Monday, March 12, 2012

The Muppets, Villains, and Fox News

After years of Christmas specials and Webbie-winning YouTube videos, the Muppets debuted a charming new theatrical release. Fans rejoiced, yet a solitary diatribe soured the moment. Eric Bolling of Fox Business News hammered Jim Henson’s beloved creations for perpetuating Hollywood prejudices against the oil industry.

Come on, man!  They’re the Muppets! Cut them some slack!

To their credit, the Muppets’ use of Tex Richman, sinister oil baron (performed by the very capable Chris Cooper), acknowledges the “Evil Oilman” trope. No cackling for Richman, he just repeats the line: “Maniacal laugh. Maniacal laugh.” He’s meant to encapsulate Hollywood’s penchant for cheap, unoriginal whipping boys.

But is this good storytelling? Sadly, no. Despite Cooper’s splendid performance, Richman was one of the weaker elements of the film because no one knows exactly why it's so important to him to crush the Muppets.

According to the movie's official site, Richman had a more fleshed-out motive that wound up on the editing room floor. Richman’s friends watched the Muppets and laughed. He couldn’t figure out what was so funny. Said friends mocked him. Trauma ensues. Embittered, Richman vows revenge.

It’s not Shakespeare, but you don’t watch the Muppets for Shakespeare (unless you like your Shakespeare with pigs and talking skulls). A stronger villain would have strengthened the overall story, but in the editing room, you’re confronted with tough choices.

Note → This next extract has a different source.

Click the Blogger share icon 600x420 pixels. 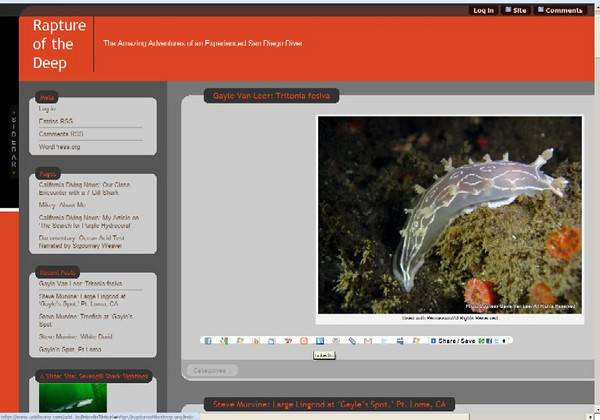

Bolling has a point, though not the one he made. Hollywood demonizes certain types—the devout, the military, businessmen, etc. The problem with this is not so much that it indoctrinates kids. It's that it leads to stale, predictable storytelling, the one cardinal sin of entertainment. However, it’s petty to single out the well-intentioned Muppets for an industry-wide flaw.

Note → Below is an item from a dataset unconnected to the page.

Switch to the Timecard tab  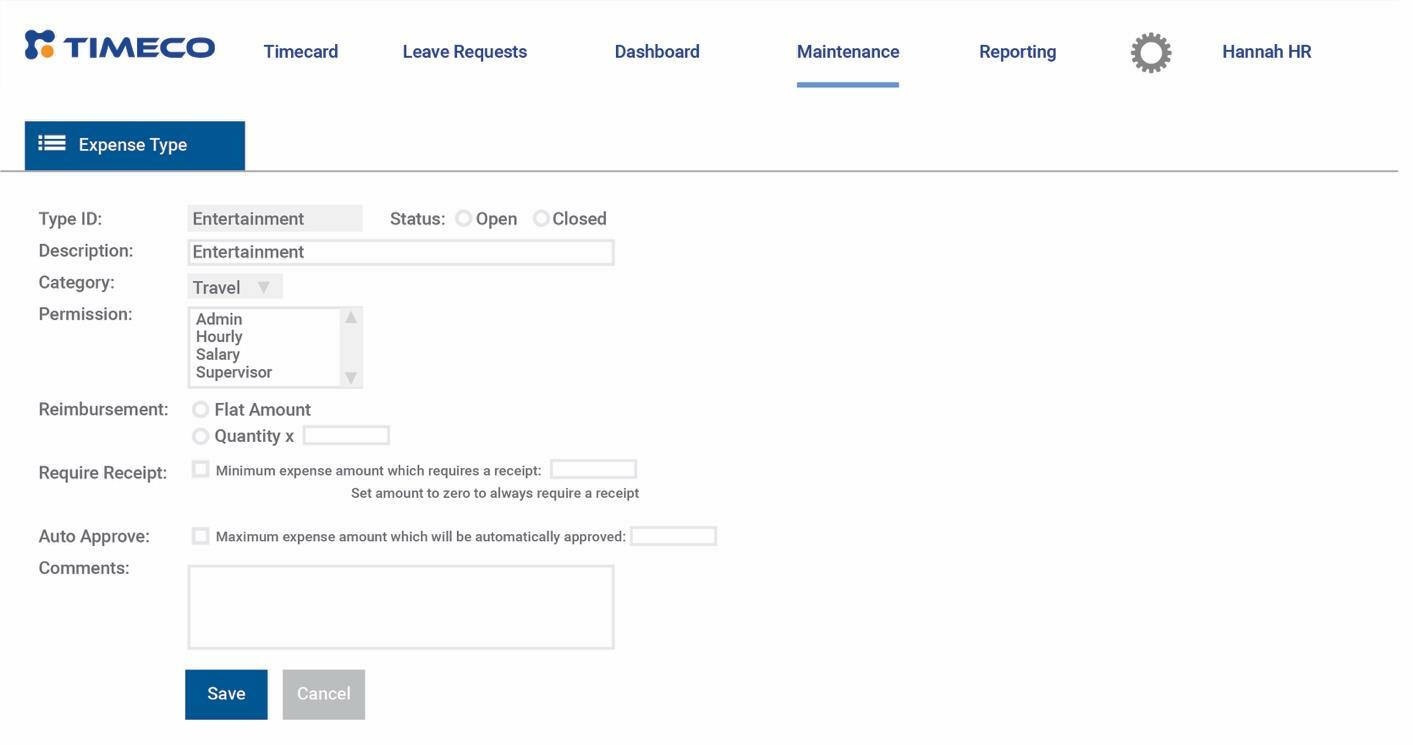pos(300,50)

All I’m saying is give Kermit a chance.

Friday, February 10, 2012

Chuck Vs. The Series Finale

I’m a few weeks late to the punch, but I can’t let Chuck fade without a few final words.

With a series finale, you expect a parade of clichés. Revisiting and tying up old plot threads slow-mo sendoffs. Amnesia is often deployed as an excuse to rehash the preceding seasons with flashbacks. We get it all from the Chuck team, and yet it’s all blended into a highly satisfying grand finale.

To recap, Sarah Walker is infected with a corrupted Intersect which wipes out her memory of the last five years. Behind this mastervillainy is one Nicholas Quinn, a sinisterly rotund Angus MacFadyen (of Braveheart fame). He convinces Sarah that for the past five years she’s been undercover, handling a rogue spy—Chuck, of course—who killed her partner, Bryce. Quinn then turns her loose. Gone is the sweet, devoted Sarah whom Chuck adored, replaced by a ruthless killing machine bent on revenge.

Along the way we’re treated to some magnificent Chuck staples: red meat quotes from tough guy John Casey (“You shot down my helicopter with my own damn gun?”), shameless Subway plugs from Big Mike (“Tonight, I’m eating fresh.”), Morgan arguing that Sarah’s memory can be restored by true love’s kiss, and Jeffster, debuting some eighties-tribute karaoke in order to stall a sonic bomb in a setup awfully reminiscent of the orchestra assassination scene in Alfred Hitchcock’s The Man Who Knew Too Much—right down to the cymbal crash.

With any series finale, a lot of writers assume the audience wants closure. But tying up every plotline with a big red bow feels contrived. What audiences crave is momentum, the sense that we know where the characters will be five, ten years down the road. This is where J. K. Rowling got it pitch-perfect in her Deathly Hallows epilogue. This is where the Chuck writers show off their chops, giving Chuck one last mission to go out on.

A Shout-Out To Dirty Matt

So my old college chum "Dirty" Matt started a blog years ago. He's mentioned it in passing, and then he linked it on our Pedestrian site. I skimmed it (Sorry for not leaving comments, Matt. I have the same problem with answering machines: I never know what to say! I vow to do better, though.) and particularly enjoyed his quick reviews of movies, TV series, and books. Naturally, I thought, "Hey, I want to do that, too!" I mean, isn't that what the Internet is for? So we can spend hours typing out our views so that billions of people can utterly ignore them?